▶ ARBEITSANWEISUNGEN
• 1. Beantworten Sie anhand des Textauszugs zum Einkauf diese Fragen:
(a) Auf welchen Zeitraum beziehen sich die genannten Entwicklungen im Einkauf?
(b) Welche zwei richtungsgebenden Veränderungen werden genannt?
(c) Seit Einführung welches Modells wurde die Organisation des Einkaufs in vielen Unternehmen kaum strukturell verändert?
• 2. Bitte führen Sie den Textauszug zum Einkauf nach seinem letzten Satz weiter.

Industrialisierung: Wie Sie den strategischen Einkaufsprozess durch Reorganisation zur Höchstleistung bringen

Die technologischen, methodischen und prozessbezogenen Entwicklungen im Einkauf der letzten 20 Jahre haben eine starke Weiterentwicklung in allen drei Einkaufsbereichen ausgelöst, die geprägt ist von richtungsgebenden Veränderungen wie „strategic sourcing“ oder „eProcurement“. Im Kontext dieser bemerkenswerten Entwicklungen fällt auf, dass die Organisation des Einkaufs seit Einführung des Lead-Buyer-Modells in vielen Unternehmen kaum strukturell verändert wurde. Und das, obwohl die Rolle des Einkaufs in einer Welt voller komplexer Wertschöpfungsketten in vielen Unternehmen an Bedeutung gewonnen hat und weiter dazugewinnt.

▶ AUSGEWÄHLTE EINTRÄGE
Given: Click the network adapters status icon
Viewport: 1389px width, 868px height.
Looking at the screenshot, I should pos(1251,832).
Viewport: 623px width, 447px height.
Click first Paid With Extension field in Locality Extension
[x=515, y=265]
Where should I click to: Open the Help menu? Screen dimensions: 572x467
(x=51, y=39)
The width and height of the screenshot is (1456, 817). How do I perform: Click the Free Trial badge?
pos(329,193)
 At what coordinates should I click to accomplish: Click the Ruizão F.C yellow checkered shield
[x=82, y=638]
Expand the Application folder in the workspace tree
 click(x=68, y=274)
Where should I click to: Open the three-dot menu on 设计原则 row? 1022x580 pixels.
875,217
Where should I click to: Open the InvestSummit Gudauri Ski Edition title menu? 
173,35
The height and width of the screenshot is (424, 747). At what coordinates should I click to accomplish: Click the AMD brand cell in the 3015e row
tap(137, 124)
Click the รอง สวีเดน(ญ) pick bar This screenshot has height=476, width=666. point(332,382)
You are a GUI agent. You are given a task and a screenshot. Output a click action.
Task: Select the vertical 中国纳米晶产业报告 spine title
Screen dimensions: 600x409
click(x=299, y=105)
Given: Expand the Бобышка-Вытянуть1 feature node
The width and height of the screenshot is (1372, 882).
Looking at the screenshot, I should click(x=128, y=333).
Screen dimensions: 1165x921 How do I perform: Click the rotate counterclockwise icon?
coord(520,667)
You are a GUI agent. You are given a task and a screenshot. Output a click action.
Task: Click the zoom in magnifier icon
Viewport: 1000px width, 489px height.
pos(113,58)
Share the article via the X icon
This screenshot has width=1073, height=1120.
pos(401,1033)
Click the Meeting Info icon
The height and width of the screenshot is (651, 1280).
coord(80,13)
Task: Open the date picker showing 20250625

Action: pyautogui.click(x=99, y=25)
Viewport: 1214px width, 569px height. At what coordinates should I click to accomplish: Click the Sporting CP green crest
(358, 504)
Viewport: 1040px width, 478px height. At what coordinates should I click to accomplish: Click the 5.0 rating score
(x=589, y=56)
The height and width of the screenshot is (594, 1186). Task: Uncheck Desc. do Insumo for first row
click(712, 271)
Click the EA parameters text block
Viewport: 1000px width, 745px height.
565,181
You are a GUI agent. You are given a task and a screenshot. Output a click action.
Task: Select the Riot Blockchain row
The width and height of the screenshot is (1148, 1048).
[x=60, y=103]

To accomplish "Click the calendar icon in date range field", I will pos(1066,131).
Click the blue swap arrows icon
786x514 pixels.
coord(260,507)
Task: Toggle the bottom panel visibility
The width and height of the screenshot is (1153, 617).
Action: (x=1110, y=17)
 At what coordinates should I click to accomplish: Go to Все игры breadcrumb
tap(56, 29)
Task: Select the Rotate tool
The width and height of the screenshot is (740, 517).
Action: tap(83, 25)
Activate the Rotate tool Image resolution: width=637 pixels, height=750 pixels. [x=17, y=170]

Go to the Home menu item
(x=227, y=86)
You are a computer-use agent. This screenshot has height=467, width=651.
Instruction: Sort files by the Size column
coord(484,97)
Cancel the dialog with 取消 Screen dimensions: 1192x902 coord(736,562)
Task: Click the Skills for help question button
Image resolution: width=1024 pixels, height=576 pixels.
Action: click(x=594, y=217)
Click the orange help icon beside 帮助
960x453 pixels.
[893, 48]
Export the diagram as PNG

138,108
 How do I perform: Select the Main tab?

▶ ENDERGEBNISSE
• 1.
(a) Auf die letzten 20 Jahre.
(b) „strategic sourcing“ und „eProcurement“.
(c) Seit Einführung des Lead-Buyer-Modells.

• 2.
Die meisten Diskussionen zu organisatorischen Themen einer Einkaufsabteilung betreffen nach wie vor Fragen zum optimalen Zentralisierungsgrad des Einkaufs 4.0. Hier den richtigen Weg einzuschlagen, d.h. den Anforderungen nach Standardisierung und Volumenbündelung auf der einen und der Nähe zu Einkaufsmärkten und Kunden auf der anderen Seite gerecht zu werden, ist bereits eine zentrale Herausforderung für Unternehmen. Zu Höchstleistungen wird die Beantwortung der wichtigen Zentralisierungsfrage alleine jedoch noch nicht führen. Dafür müssen vielmehr alle organisatorischen Stellschrauben perfekt eingestellt sein, und alles muss „in die gleiche Richtung laufen“. Entsprechend geht dieser Artikel auf die Frage ein, wie auch bereits weit entwickelte Einkaufsorganisationen (neue) Höchstleistungen erreichen können.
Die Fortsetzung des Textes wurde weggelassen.